* **RECORD LIST**:
** BEGIN **

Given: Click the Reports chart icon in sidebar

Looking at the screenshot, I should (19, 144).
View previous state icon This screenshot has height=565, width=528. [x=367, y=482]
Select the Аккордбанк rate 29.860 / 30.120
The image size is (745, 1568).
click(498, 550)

** END **
** BEGIN **

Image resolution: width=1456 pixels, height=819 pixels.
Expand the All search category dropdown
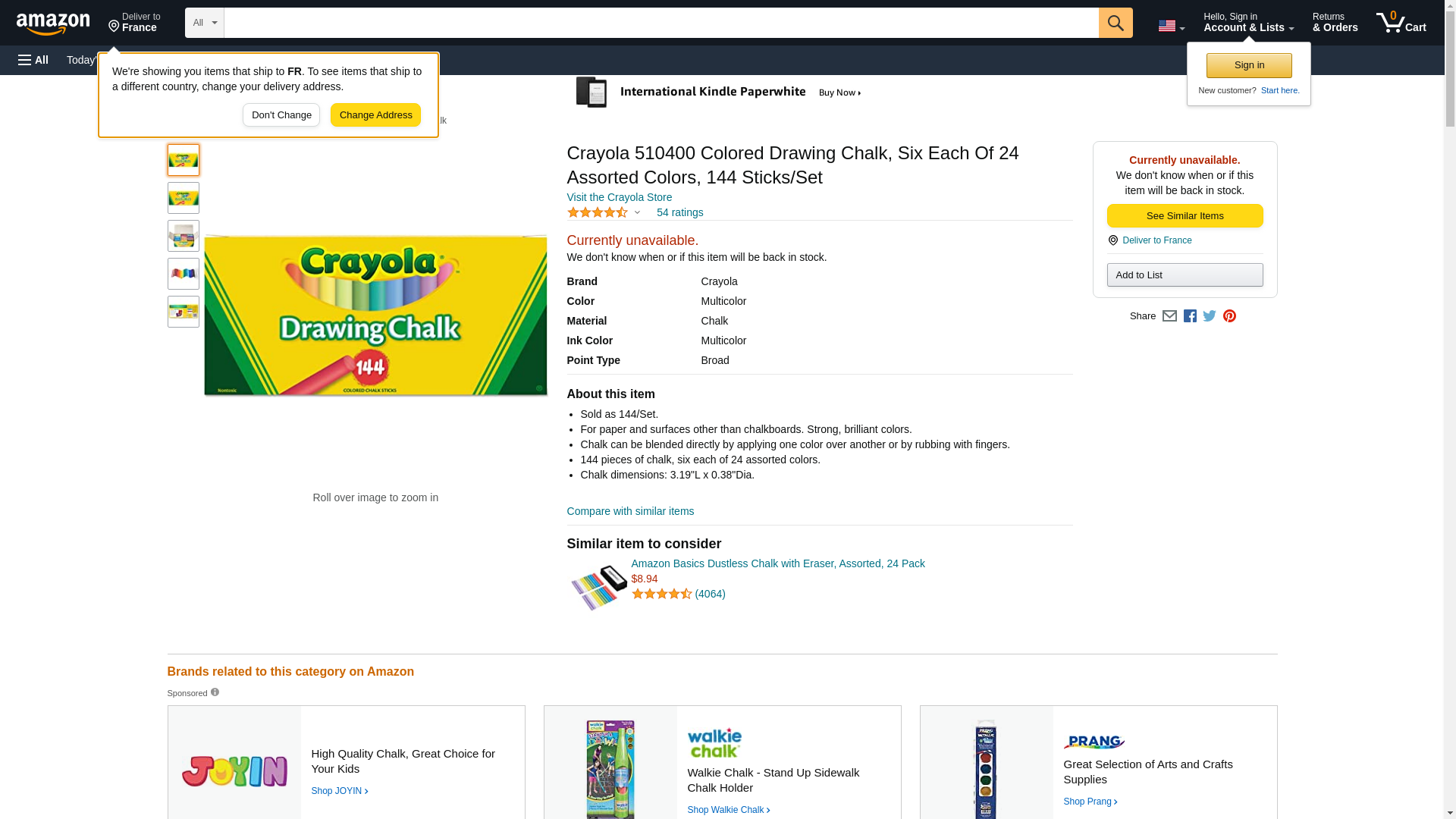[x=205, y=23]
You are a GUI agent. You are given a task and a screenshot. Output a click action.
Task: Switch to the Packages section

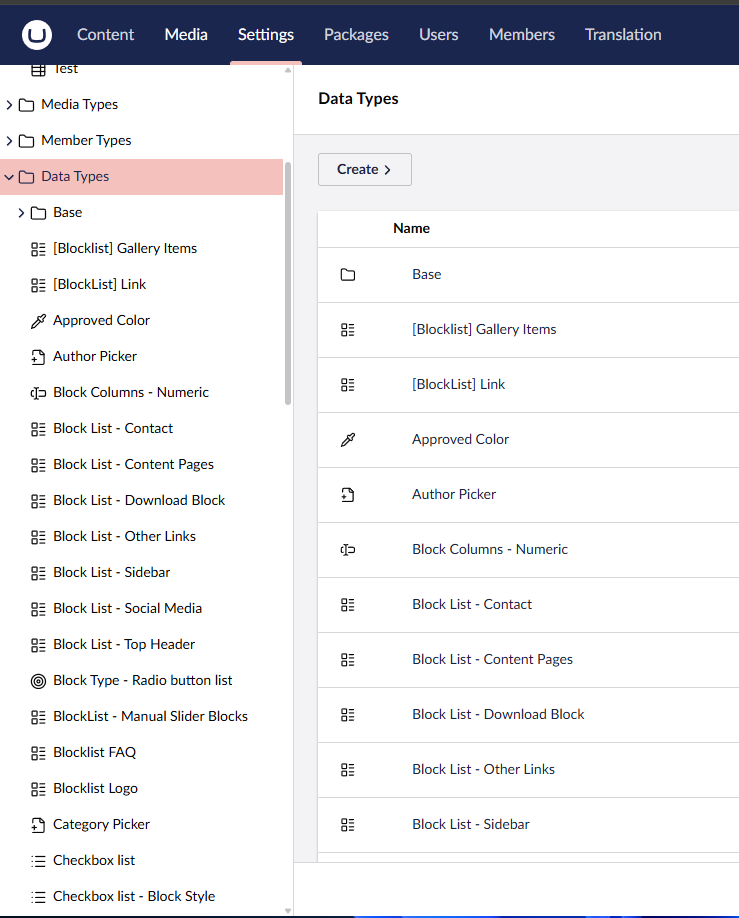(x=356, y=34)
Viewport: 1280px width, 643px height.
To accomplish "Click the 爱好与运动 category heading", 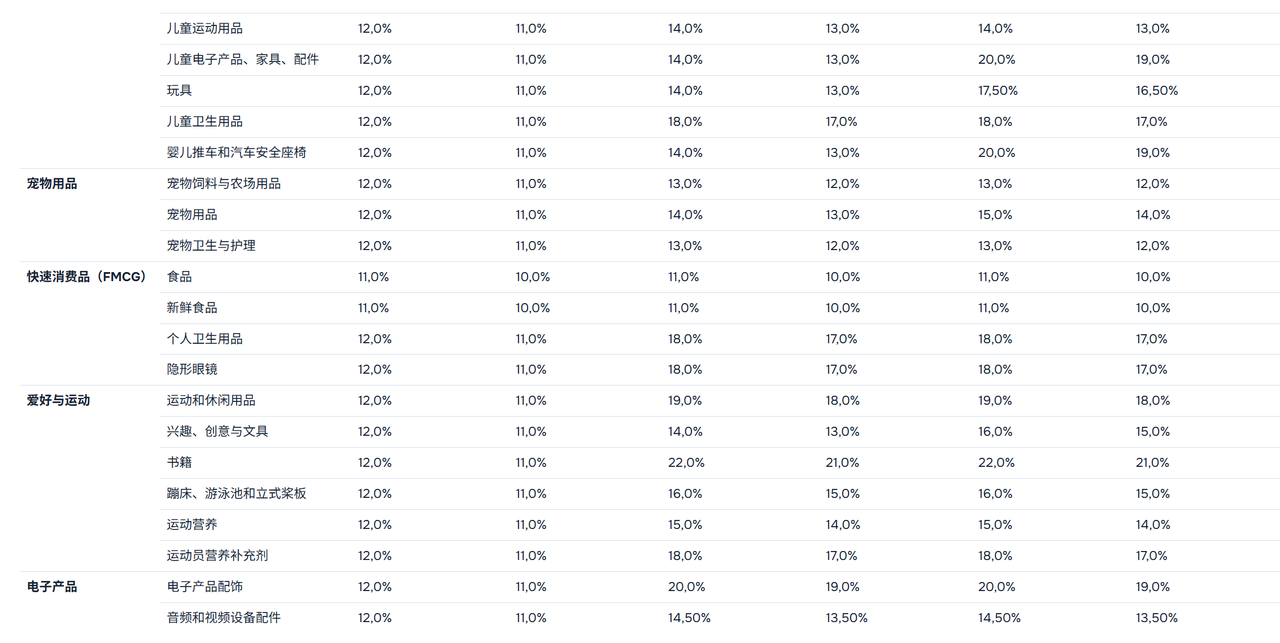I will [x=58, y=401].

** END **

Can you set out the data from the line with "Given: Click the" up to and including the line with "click(498, 550)" as a numbered list, leaving out blank lines?

* **FINAL ANSWER**:
1. Given: Click the Reports chart icon in sidebar
2. Looking at the screenshot, I should (19, 144).
3. View previous state icon This screenshot has height=565, width=528. [x=367, y=482]
4. Select the Аккордбанк rate 29.860 / 30.120
5. The image size is (745, 1568).
6. click(498, 550)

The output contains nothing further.